🤖 AI Summary
This work addresses the challenges of inaccurate credit assignment and lack of convergence guarantees in context adaptation for multi-agent large language model (LLM) systems. The authors propose the Graph-based Target Backpropagation (GTBP) framework, which models agent workflows as directed acyclic graphs and propagates local targets backward through the graph. By leveraging the discrepancy between assigned targets and actual outputs, GTBP incrementally optimizes tunable prompts in a stage-wise manner. This approach provides, for the first time, a theoretically grounded method with convergence guarantees for context adaptation in multi-LLM agent systems, enabling precise credit assignment and stable prompt updates. Experimental results demonstrate that GTBP consistently outperforms strong baselines across three benchmarks while maintaining comparable computational overhead.
📝 Abstract
Context adaptation automates prompt engineering in LLM-based systems by iteratively revising tunable prompts from task feedback, without modifying model weights. Extending this paradigm to multi-LLM agentic systems is crucial: existing methods suffer from inaccurate credit assignment and lack convergence guarantees. We propose \textbf{G}raph-based \textbf{T}arget \textbf{B}ack-\textbf{P}ropagation (GTBP), a context adaptation framework for agentic workflows modeled as directed acyclic graphs.
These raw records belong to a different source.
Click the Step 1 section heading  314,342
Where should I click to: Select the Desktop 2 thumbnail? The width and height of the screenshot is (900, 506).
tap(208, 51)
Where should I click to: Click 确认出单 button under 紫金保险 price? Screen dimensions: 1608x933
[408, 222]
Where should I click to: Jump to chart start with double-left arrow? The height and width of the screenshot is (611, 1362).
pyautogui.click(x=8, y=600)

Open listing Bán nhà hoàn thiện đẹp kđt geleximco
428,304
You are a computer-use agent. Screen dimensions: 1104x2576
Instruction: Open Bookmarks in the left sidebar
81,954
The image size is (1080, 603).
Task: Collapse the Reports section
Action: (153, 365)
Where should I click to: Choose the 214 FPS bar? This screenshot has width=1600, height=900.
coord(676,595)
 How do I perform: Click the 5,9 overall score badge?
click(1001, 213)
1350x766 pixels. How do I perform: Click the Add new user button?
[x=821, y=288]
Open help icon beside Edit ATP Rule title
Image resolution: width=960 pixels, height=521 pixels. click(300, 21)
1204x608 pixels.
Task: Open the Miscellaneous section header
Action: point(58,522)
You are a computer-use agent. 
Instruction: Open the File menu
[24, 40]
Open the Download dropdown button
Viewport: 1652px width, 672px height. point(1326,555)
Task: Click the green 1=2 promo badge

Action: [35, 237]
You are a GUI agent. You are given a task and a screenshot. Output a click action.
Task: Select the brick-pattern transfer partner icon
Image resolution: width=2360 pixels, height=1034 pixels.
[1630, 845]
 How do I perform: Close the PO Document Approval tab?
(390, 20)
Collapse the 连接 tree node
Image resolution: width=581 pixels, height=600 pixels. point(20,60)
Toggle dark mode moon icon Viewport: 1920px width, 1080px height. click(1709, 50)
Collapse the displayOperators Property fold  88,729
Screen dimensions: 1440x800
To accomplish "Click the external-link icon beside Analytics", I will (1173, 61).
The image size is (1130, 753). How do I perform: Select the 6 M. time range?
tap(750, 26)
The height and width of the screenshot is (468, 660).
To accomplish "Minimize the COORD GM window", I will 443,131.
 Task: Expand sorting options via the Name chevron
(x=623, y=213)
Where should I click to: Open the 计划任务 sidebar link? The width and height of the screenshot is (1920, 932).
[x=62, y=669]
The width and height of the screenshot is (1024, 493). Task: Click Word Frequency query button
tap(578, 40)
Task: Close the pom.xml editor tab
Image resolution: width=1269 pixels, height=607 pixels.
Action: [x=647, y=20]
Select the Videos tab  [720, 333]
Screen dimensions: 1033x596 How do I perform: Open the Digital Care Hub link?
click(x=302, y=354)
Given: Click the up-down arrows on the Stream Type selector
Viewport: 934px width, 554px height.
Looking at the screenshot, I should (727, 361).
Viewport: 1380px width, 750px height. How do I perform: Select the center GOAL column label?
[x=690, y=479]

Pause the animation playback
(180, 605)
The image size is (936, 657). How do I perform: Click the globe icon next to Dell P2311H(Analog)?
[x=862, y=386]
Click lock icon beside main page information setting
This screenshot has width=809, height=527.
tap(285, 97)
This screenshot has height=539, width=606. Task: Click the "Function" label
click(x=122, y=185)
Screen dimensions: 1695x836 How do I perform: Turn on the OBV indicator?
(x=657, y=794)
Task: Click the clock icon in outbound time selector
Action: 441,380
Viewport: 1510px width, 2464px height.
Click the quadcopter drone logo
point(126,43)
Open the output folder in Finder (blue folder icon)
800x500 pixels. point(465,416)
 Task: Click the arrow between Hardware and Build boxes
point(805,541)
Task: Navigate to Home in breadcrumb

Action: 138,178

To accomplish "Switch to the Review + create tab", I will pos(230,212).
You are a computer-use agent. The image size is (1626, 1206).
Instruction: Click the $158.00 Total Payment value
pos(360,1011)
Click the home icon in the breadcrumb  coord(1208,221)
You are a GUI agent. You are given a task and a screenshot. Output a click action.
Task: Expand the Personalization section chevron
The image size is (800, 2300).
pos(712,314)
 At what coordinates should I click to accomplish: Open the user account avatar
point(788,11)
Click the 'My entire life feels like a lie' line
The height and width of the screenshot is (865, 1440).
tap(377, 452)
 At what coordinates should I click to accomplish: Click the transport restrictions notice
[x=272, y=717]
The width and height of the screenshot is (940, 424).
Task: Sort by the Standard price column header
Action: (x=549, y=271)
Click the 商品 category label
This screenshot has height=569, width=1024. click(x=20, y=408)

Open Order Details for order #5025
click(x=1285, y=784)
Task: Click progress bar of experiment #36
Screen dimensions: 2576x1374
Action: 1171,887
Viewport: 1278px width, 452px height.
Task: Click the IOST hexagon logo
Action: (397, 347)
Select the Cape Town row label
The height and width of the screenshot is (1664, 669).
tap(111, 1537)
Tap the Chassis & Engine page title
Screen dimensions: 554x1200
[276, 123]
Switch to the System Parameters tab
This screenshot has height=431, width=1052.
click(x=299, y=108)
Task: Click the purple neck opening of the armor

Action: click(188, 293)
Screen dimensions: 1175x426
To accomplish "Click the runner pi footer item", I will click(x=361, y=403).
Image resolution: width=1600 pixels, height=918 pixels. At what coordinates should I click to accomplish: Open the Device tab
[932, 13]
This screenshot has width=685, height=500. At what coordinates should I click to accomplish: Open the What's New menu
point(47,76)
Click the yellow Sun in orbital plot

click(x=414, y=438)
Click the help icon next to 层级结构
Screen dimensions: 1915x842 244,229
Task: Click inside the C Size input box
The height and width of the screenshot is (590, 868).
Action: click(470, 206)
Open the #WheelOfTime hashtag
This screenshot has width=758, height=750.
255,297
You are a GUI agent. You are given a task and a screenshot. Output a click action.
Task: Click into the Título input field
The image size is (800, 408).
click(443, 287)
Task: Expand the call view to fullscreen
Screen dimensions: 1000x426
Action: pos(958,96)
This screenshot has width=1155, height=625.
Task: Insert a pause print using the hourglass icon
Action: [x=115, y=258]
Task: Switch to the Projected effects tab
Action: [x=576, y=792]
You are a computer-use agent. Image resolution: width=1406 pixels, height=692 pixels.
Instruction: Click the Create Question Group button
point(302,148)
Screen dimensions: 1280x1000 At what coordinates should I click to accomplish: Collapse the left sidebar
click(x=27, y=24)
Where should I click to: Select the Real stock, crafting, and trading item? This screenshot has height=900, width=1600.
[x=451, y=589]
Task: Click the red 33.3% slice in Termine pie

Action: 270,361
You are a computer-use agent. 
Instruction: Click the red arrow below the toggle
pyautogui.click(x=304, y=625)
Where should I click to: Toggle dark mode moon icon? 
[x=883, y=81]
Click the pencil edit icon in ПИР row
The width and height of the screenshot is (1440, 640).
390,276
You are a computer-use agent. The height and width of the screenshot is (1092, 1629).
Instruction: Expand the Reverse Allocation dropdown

GTBP propagates local target outputs backward through the workflow graph and uses target--output discrepancies to guide a stage-wise prompt update mechanism. Theoretically, we show that GTBP's stage-wise prompt updates become stable over iterations, and that a sufficiently capable LLM optimizer can decrease the overall objective. Empirically, GTBP consistently outperforms strong baselines across three benchmarks while maintaining comparable computational cost.